Ein Genre, das mit "Wie ein wilder Stier" bereits seinen perfekten Vertreter gefunden hat, und schwerlich gewinnbringend unter die Massen zu bringen ist. Während sich Hollywood auf seine Muhammed Ali-Biographie "Ali" vorbereitete, drehte Kyung-Taek Kwak also die wahre Geschichte des ersten koreanischen Boxchampions Kim Duk-koo. Die tragische Geschichte des einfachen Jungen, der in die große Stadt kam, um Boxer zu werden, und später in einem legendären Kampf in Las Vegas von seinem Opponenten Ray "Boom Boom" Mancini ins Koma geschlagen wurde. Auf dem Höhepunkt seiner Karriere scheiterte Duk-koo an diesem brutalen, unmenschlichen Fight - er starb im Koma an einem Blutgerinnsel im Gehirn. Sein tragisches Ableben hatte Einfluss auf die Veränderung des Regelwerkes der Boxwelt.

Kyung-Taek erzählt seine Geschichte weise, konzentriert sich sehr auf seine Figuren, und nicht auf merkantil eingesetzte, blutige Fights, wie in vergleichbaren Boxactionern. Und so kommt es auch, dass wir unseren Helden Duk-koo eher dabei beobachten können, wie er mit dem täglichen Leben zu kämpfen hat, als mit seinen Gegnern im Ring. Auf ihm lastet eine Kindheit ohne Vater und ohne richtigen Familiennamen, und die Frauenwelt sieht er zunächst als emotionalen Stolperstein an, der gefährlich für eine konsequente Karriere werden könnte. Doch wie es nun mal so ist, lernt er die hübsche, religiöse Lee Kyeong-mi kennen, bei der er mittels einfältiger Annäherungsversuche zunächst abblitzt.

Nebenbei wird uns seine Boxkarriere gezeigt. Im Zeitraffer und mit schriftlichem Kommentar wird uns sein Voranschreiten und sein Erfolg in dem Sport erklärt. Viel intensiver und viel mehr Zeit nimmt sich Kyung-Taek da für die liebevolle Charakterentwicklung, die dank der großartigen schauspielerischen Leistung von Oh-sung Yoo (bekannt aus "Friend" und "Attack the Gas Station") auf ein Maximum an Realismus getrieben wird. Und so schert sich der Regisseur auch kaum für die finale Tragödie, sondern schwenkt im Moment des entscheidenden, schicksalhaften Schlags nach oben in den Himmel, und als die Kamera sich wieder zum Boden neigt, sind wir gut 10 Jahre in der Geschichte zurückgeworfen worden, und wir sehen Duk-koo als Kind am Strand liegen. Auch hier zeigt Kyung-Taek lieber die Auswirkung des Wegscheidens des Sportlers auf seine Familie, auf die Hinterbliebenen, anstatt einen billigen Schockeffekt durch das plumpe Durchleben des tödlichen Schlags zu erzielen.

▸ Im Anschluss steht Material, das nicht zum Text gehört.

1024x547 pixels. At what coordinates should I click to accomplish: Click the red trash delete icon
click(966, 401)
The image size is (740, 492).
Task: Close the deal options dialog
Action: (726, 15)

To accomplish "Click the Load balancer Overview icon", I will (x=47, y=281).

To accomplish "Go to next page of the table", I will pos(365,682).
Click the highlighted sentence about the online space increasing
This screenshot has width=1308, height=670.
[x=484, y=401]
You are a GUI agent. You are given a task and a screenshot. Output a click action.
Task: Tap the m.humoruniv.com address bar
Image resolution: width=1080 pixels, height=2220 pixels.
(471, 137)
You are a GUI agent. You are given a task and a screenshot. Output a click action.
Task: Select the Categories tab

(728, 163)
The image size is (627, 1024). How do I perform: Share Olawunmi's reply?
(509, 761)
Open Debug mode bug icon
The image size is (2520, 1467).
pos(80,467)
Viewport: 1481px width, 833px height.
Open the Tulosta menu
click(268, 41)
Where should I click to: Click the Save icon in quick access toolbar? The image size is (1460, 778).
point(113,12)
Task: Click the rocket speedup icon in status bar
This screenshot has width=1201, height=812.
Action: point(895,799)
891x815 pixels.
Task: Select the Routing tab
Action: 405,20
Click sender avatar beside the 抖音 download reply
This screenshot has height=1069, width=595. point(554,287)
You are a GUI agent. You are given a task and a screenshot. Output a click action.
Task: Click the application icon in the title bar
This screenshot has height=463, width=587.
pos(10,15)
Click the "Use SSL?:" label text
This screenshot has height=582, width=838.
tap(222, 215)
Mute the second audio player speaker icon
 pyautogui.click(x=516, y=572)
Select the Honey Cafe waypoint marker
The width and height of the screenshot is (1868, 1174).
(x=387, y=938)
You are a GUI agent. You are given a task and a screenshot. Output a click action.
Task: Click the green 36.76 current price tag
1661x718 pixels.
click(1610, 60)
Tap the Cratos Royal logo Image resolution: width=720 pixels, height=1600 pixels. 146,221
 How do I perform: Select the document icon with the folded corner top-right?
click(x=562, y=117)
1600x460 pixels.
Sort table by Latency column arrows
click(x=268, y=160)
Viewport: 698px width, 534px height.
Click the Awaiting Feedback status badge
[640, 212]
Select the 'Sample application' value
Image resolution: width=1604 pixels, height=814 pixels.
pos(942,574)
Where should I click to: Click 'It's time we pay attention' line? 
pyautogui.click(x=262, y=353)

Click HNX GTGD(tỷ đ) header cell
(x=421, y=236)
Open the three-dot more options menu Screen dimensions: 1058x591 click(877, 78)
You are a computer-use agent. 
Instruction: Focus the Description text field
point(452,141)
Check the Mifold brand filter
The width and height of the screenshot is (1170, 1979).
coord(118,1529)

Bei diesem Charakterdrama ist es wichtig, dass die Schauspieler den Film nicht hängen lassen - und das tun sie auch glücklicherweise nicht. Oh-Sung Yoo spielt seine beste Rolle bis dato, und das Model Min-seo Chae, die hier ihren ersten Filmauftritt hat, beweist eindrucksvoll und überraschend, wieviel Potenzial in ihr steckt. Hinzukommt die wundervolle Musik von Park Jeong-Ho, der besonders ein herzzerreißend-schönes Titelthema komponiert hat, das man auch noch Stunden nach dem Ausklingen des Abspanns mitsummt. Dichteste Atmosphäre ist hier das Zauberwort, instrumentiert durch einen der schönsten Korea-Scores ever.

"Champion" ist ein düsteres Charakterporträt, abseits der gefälligen Gangsterthematik aus "Friend". Während er optisch ein detailgetreues Bild von dem Korea Anfang der Achtziger Jahre projiziert, geht es im Inhalt um viel weniger oberflächliches. Hier geht es nicht um Muskeln, blutige Kämpfe, und theatralische Siege, wie etwa in "Rocky", hier geht es um pures Charakterkino voller Gefühl und Intelligenz.